Sección de texto =>
Después de que a Annie le diagnosticaran un alzheimer galopante, a sus 56 años, que explicaba un excéntrico comportamiento que todos, precipitadamente, habíamos achacado a una vida intensa de diva involuntaria -como la arrebatadora Parthenope de Sorrentino-y a los excesos con el alcohol y el tabaco, decidimos pasar con ella una semana en un hotel balneario de Quiberon. Un bonito pueblo de la Bretaña en el que fácilmente te sientes el protagonista de una película de Rohmer y parte de la burguesa civilización francesa.
Bebimos champán y comimos ostras desde el desayuno a la medianoche, leímos Le Figaro y a Chateaubriand, paseamos por la playa, bajo la lluvia y un fuerte viento, hasta un castillo de Carla Bruni, nos bañamos en aguas termales y jugamos al póker... Mientras ignorábamos el negro porvenir que le aguardaba a Annie: más duro, rápido y miserable que la predicción que habían hecho sus caros y reputados médicos.
Fueron unas vacaciones de invierno felices, las últimas con ella tal como la habíamos conocido, y en las que pretendimos que después de aquel viaje todo iba a seguir más o menos igual; pero desde el momento en el que los tres partimos hacia la Bretaña en tren desde París nos siguió la sombra del dolor y una obsesión: Annie me reclamaba varias veces al día para decirme, angustiada, que tenía que darme algo que para ella era «muy muy importante»

[Registros de datos]
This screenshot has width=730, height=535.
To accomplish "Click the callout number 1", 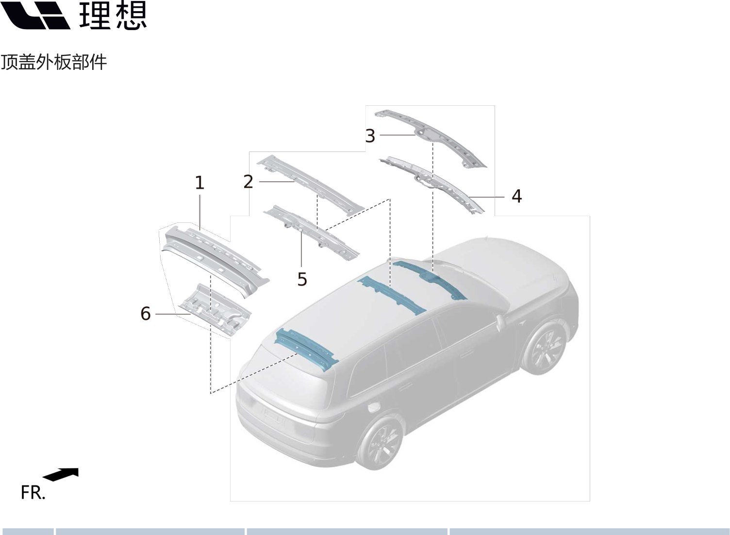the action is [199, 183].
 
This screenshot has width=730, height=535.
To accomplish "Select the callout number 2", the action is [248, 182].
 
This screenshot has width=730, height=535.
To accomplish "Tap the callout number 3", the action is [370, 135].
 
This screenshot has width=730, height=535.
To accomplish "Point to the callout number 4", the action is [516, 196].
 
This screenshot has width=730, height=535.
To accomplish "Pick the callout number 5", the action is [302, 279].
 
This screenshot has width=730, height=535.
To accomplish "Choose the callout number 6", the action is [145, 314].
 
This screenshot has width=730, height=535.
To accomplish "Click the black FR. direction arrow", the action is [61, 474].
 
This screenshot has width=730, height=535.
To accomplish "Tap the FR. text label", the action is [33, 493].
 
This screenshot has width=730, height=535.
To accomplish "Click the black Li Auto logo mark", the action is [35, 15].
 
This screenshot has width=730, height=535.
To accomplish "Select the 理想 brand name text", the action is [113, 15].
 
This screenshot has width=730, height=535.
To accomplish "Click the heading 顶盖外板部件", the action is [54, 62].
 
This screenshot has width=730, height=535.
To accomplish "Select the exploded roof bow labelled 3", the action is [430, 138].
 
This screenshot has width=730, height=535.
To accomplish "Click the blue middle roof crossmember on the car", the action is [391, 295].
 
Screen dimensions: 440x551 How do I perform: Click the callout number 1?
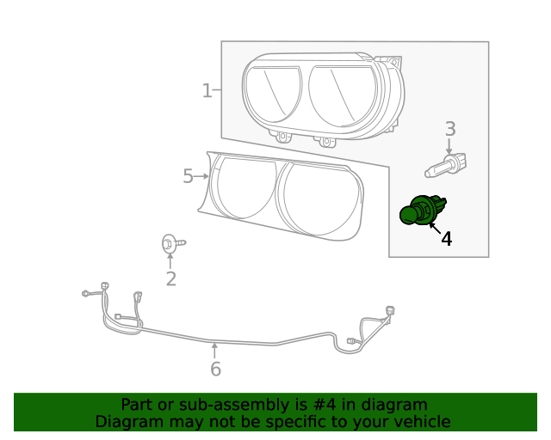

Tareas a realizar =>
1. En el relato sobre Annie, ¿a qué edad le diagnosticaron a ella el alzheimer?
2. Escriba la continuación del relato sobre Annie a partir de su última frase.

Respuestas a tareas =>
1. A los 56 años.

2.
A fuerza de repetirse y de no aclararme nunca a qué se refería, dejé de prestarle mayor importancia. Hasta que de regreso a su apartamento parisino, frente al muelle de Henri IV, lo primero que hizo fue dirigirse a su dormitorio y reaparecer con una vieja caja de zapatos Chanel llena de un centenar de cartas de antiguos novios y amantes: algunos «oficiales» y conocidos por todos, como el productor de los Beatles con el que vivió en la Provenza o el adúltero profesor de arquitectura en Cambridge, mientras que de otros supimos en ese momento de su existencia.
«Guárdalas tú, no quiero que se pierdan», me rogó, nombrándome custodio de una colección de cartas íntimas que narraban una vida, reconociendo además con ese gesto que, pese su aparente frivolidad y comportamiento errático, era consciente de que su fatal destino pasaba inexorablemente por el olvido de sus recuerdos más sagrados.
Annie murió algunos inviernos después, el día de su aniversario, aún elegante y coqueta, y yo todavía sigo guardando aquellas cartas de amor para que dentro de muy poco su nieta Clea las lea y aprenda que la vida que importa, aquella a la que debe aspirar siempre, está hecha de belleza, dolor, misterio y pasión.